=== EXTRAIT À LIRE ===

· · ·

Cargo russe à Saint-Malo. « N’oublions pas ces marins qui n’ont rien à voir avec la guerre » ( OF.fr – 24/02/23 )

Le Vladimir Latyshev, un cargo russe de 141 mètres de long est toujours immobilisé dans le port de Saint-Malo, après un an de gel.
Le Vladimir Latyshev, un cargo russe de 141 mètres de long est toujours immobilisé dans le port de Saint-Malo, après un an de gel. | OUEST-FRANCE

​Depuis le 1er mars 2022, un cargo russe est immobilisé dans le port de Saint-Malo, gelé par la douane française dans le cadre des sanctions contre la Russie. Une procédure judiciaire est en cours. Le bateau est toujours avitaillé et neuf marins sont à bord.


« Ces marins n’y sont pour rien dans la guerre en Ukraine. Ils se retrouvent pris en otage de mesures diplomatiques. »
 Depuis maintenant un an, Laure Tallonneau, inspectrice de l’ITF, la Fédération internationale des transports, vient régulièrement visiter les marins russes immobilisés à Saint-Malo. Sa mission est de veiller au respect des conditions minimales vitales des marins étrangers dans toute la Bretagne. Elles sont assurées pour ces marins dont le cargo est gelé par les autorités françaises depuis le 1er mars« Ils reçoivent leurs salaires et le bateau est avitaillé en gasoil et en vivres. »

La souffrance psychologique inquiète davantage la syndicaliste. « Je crois que personne ne se rend compte de ce que c’est que de rester six mois sur un bateau à quai. » Des relèves ont été assurées depuis le début. Les contrats des marins sont d’une durée de six mois. Aucun des onze Russes présents au moment du gel du bateau n’est resté un an à bord. Un seul marin est revenu après une période de relève. Même le commandant, qui ne souhaitait pas quitter le bateau, a été relevé au bout de onze mois. Actuellement, neuf hommes sont à bord du cargo, dont la marchandise a été vidée.

· · ·

=== INFORMATIONS FOURNIES ===
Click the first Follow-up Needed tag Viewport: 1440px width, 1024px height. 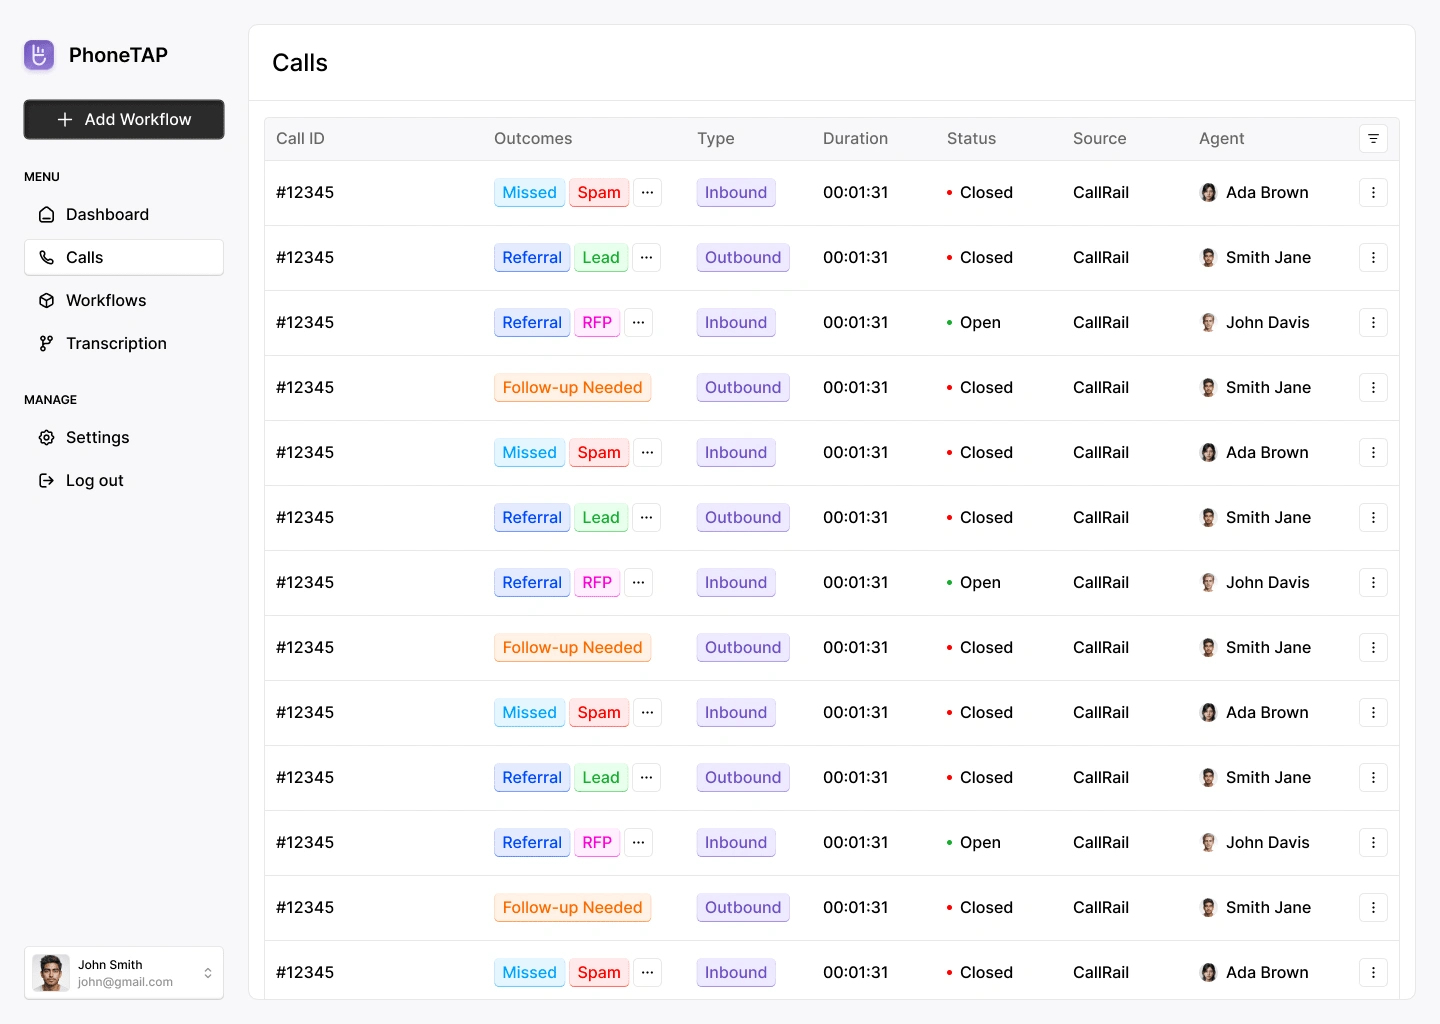572,388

· · ·

=== SÉRIE DE CONSIGNES ===
A - Recopiez fidèlement le passage de l'article sur le cargo russe de Saint-Malo, de « Cargo russe à » à « sont à bord. ».
B - Rédigez la suite de l'article consacré au cargo russe immobilisé à Saint-Malo, à partir de sa dernière phrase.

=== RÉPONSES DE L'EXERCICE ===
A -
Cargo russe à Saint-Malo. « N’oublions pas ces marins qui n’ont rien à voir avec la guerre » ( OF.fr – 24/02/23 )

Le Vladimir Latyshev, un cargo russe de 141 mètres de long est toujours immobilisé dans le port de Saint-Malo, après un an de gel.
Le Vladimir Latyshev, un cargo russe de 141 mètres de long est toujours immobilisé dans le port de Saint-Malo, après un an de gel. | OUEST-FRANCE

​Depuis le 1er mars 2022, un cargo russe est immobilisé dans le port de Saint-Malo, gelé par la douane française dans le cadre des sanctions contre la Russie. Une procédure judiciaire est en cours. Le bateau est toujours avitaillé et neuf marins sont à bord.

B -
Maintenance, promenade et télé

Seul le bateau est immobilisé, les marins sont libres de leurs mouvements. « Ils vont d’ailleurs se promener dans Saint-Malo, explique Denis Pelloquin, président du foyer des marins, qui offre un lieu d’accueil aux marins en escale. Ils ne se plaignent pas de la situation, disent que tout va bien. Ils passent leurs journées à assurer des tâches de maintenance et d’entretien du bateau et sinon, ils regardent la télé… » Grâce au wifi à bord, ils sont en contact permanent avec leurs familles. Leur seule occupation est finalement d’attendre. « Ils se disent qu’ils finiront bien par partir un jour. »

Denis Pelloquin, le président du foyer des marins, Isabelle Bourges et Jean Briand font partie des membres du foyer des marins qui accueillent les équipiers en escale. Les marins du cargo y viennent parfois pour profiter de la wifi. | ARCHIVES OUEST-FRANCE

Ce qui n’est pas à l’ordre du jour. « En raison de procédures pendantes devant les tribunaux », les douanes françaises, qui ont ordonné le gel du bateau dans le cadre des sanctions consécutives à l’invasion russe en Ukraine, ne commentent pas la situation de cet encombrant occupant du bassin Jacques-Cartier.

« L’État reste sourd »

Pourtant Laure Tallonneau alerte les autorités dès qu’elle en a la possibilité par des courriers aux chefs de gouvernements européens, à Matignon, à l’Élysée, au secrétariat d’État à la mer… « Sans réponse. L ’État reste sourd au sort de ces marins », poursuit l’inspectrice qui déplore l’attitude de la France, « seul pays européen à utiliser ce genre de sanction ».

Actuellement, deux bateaux sont encore gelés dans des ports français : le Victor Andryukhin à Marseille et le Vladimir Latyshev à Saint-Malo. Selon la syndicaliste, les deux cargos appartiendraient au même armement, la compagnie de leasing JSC, « dont l’actionnaire principal est le ministre des transports russes ».

Le Vladimir Latyshev est actuellement accosté au quai du bassin Jacques-Cartier. | OUEST-FRANCE

« Observateurs de la situation »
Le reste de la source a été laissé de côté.